Otellini touched on a range of other topics:
The Intel CEO complimented Apple Computer, which started putting Intel chips into its computers this year, on bringing a greater emphasis on design into the market. "Apple has shown that people will pay slightly more for good design," he said.
He added that "Intel did not spend money" on advertisements in which Apple says that non-Apple PCs with Intel processors are boring.
PCs designed for emerging markets will begin to crop up soon, Otellini predicted. Intel will make announcements in Brazil and Mexico in about a month or so about PCs for those markets, he said.
Intel won't likely be naming a chief operating officer anytime soon. Only 24 percent of companies have a dedicated COO, he noted: "It is not the norm by any standard." Typically, the COO at Intel becomes the heir apparent to the CEO.
Otellini noted that although Intel's bylaws currently state that he must step down as CEO in 2011, the board has amended the bylaws in the past.

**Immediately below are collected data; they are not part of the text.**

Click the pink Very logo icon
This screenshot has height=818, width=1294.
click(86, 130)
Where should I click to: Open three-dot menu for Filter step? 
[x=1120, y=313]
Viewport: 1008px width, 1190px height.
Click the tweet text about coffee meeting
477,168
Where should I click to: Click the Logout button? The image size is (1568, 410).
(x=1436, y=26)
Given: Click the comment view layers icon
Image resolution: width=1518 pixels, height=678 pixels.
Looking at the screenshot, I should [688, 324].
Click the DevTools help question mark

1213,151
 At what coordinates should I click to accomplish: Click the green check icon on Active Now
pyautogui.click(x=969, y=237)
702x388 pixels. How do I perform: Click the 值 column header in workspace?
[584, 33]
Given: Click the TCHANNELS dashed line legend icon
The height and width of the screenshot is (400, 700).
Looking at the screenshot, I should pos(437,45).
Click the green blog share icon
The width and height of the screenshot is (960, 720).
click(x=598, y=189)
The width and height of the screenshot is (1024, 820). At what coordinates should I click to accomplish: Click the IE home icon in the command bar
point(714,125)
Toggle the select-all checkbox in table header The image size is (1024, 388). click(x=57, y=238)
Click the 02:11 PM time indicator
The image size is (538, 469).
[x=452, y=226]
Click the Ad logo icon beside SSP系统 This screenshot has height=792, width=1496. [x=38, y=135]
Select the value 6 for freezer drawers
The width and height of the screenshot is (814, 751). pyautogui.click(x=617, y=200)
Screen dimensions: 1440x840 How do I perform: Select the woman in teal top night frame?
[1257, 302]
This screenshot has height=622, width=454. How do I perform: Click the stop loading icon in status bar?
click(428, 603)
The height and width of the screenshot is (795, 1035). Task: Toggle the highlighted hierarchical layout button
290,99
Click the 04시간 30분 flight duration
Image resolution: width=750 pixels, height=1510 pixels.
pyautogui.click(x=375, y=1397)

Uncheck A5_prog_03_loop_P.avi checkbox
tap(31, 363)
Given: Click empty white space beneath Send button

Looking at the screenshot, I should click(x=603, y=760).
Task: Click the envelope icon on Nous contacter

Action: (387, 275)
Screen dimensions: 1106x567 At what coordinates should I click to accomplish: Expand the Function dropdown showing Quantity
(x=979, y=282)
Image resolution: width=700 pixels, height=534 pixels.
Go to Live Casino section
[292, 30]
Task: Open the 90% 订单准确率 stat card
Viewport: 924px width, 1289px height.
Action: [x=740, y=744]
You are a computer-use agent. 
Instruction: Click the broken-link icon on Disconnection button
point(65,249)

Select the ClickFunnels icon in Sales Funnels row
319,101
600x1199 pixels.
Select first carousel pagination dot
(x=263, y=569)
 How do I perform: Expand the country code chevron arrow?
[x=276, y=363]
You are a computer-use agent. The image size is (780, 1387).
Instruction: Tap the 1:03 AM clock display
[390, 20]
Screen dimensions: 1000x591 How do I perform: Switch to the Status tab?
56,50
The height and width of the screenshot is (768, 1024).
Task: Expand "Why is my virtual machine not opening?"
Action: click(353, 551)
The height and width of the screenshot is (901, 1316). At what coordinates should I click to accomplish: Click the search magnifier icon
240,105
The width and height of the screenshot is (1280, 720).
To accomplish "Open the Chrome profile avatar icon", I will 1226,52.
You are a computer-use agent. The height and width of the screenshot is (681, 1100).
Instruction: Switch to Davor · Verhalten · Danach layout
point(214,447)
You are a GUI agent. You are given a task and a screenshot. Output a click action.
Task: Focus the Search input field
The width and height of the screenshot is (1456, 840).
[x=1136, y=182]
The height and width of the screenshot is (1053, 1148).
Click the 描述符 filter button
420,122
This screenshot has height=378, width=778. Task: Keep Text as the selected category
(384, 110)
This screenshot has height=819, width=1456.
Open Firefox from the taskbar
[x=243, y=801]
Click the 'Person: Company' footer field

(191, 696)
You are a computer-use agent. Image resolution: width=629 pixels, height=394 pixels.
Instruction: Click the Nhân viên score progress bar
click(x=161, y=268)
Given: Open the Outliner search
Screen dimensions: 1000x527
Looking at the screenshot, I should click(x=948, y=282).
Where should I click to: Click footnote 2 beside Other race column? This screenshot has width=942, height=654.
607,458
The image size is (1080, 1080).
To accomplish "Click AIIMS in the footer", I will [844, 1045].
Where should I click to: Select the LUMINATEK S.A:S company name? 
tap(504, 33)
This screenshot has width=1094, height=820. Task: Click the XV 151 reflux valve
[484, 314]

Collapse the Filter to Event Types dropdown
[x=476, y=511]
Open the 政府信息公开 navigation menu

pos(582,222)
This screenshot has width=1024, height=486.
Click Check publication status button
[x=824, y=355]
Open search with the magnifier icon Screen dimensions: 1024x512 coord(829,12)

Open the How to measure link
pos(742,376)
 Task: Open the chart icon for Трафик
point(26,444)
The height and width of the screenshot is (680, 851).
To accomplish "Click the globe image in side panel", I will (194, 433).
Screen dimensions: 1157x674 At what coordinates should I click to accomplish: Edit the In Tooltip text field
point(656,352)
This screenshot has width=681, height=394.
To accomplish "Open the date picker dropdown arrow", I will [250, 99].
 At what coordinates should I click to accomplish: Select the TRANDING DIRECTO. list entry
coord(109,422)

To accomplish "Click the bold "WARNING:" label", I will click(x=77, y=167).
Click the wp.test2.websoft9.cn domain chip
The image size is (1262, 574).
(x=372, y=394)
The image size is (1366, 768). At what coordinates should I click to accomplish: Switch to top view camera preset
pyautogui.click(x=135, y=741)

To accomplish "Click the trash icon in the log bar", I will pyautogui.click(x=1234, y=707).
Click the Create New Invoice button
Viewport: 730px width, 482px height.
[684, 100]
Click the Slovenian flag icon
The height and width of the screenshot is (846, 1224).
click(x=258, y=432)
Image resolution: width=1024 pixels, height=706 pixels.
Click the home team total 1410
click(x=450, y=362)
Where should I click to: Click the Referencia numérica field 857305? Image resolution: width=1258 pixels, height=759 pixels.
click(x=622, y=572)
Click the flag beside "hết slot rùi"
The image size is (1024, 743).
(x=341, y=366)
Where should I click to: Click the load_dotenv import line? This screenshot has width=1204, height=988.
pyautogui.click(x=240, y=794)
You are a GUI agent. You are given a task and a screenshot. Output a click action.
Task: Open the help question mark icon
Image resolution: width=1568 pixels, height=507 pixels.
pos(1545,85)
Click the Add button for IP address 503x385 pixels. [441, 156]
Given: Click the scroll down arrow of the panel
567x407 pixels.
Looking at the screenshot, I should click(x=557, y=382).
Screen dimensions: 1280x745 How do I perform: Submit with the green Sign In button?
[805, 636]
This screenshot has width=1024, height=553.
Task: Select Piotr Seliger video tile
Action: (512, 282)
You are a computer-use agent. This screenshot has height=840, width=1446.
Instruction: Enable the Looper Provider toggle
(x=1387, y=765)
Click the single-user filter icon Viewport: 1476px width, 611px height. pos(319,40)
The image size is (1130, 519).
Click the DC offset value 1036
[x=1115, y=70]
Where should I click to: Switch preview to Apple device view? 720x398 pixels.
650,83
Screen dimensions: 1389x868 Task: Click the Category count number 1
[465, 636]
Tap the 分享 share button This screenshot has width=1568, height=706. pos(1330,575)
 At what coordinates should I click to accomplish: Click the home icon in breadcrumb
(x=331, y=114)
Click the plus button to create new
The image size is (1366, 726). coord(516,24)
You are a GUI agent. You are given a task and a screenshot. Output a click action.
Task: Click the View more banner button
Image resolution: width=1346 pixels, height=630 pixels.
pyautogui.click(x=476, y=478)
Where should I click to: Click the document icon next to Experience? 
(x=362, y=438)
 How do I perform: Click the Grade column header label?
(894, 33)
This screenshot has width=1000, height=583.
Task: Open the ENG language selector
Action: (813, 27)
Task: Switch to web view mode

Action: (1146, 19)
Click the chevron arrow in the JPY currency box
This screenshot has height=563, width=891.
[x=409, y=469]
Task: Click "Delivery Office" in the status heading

The increase in 65-nanometer manufacturing will help Intel overcome the chipset shortage that crimped sales in 2005. With processors moving to 65-nanometer factories, chipsets can now start being produced out of 90-nanometer factories. "We couldn't build them (chipsets) fast enough," he said. "Our platform strategy requires that chipsets are available for all of the processors."
Patent law must be reformed, he said. Intel is currently championing a change in the law that would prevent some patent litigants from obtaining an injunction. If a plaintiff obtained a patent against Intel, it could completely freeze up the PC industry, Otellini said.
Otellini also called for better support for the U.S. Patent and Trademark Office. "The whole notion of giving the patent office more assets to vet patents or do a better search for prior art is something we, as a nation, need," he said.
Speaking of patents, Otellini added that Research In Motion is buying lots of Intel's chips. "We are really flogging wafer starts to meet their needs," he said.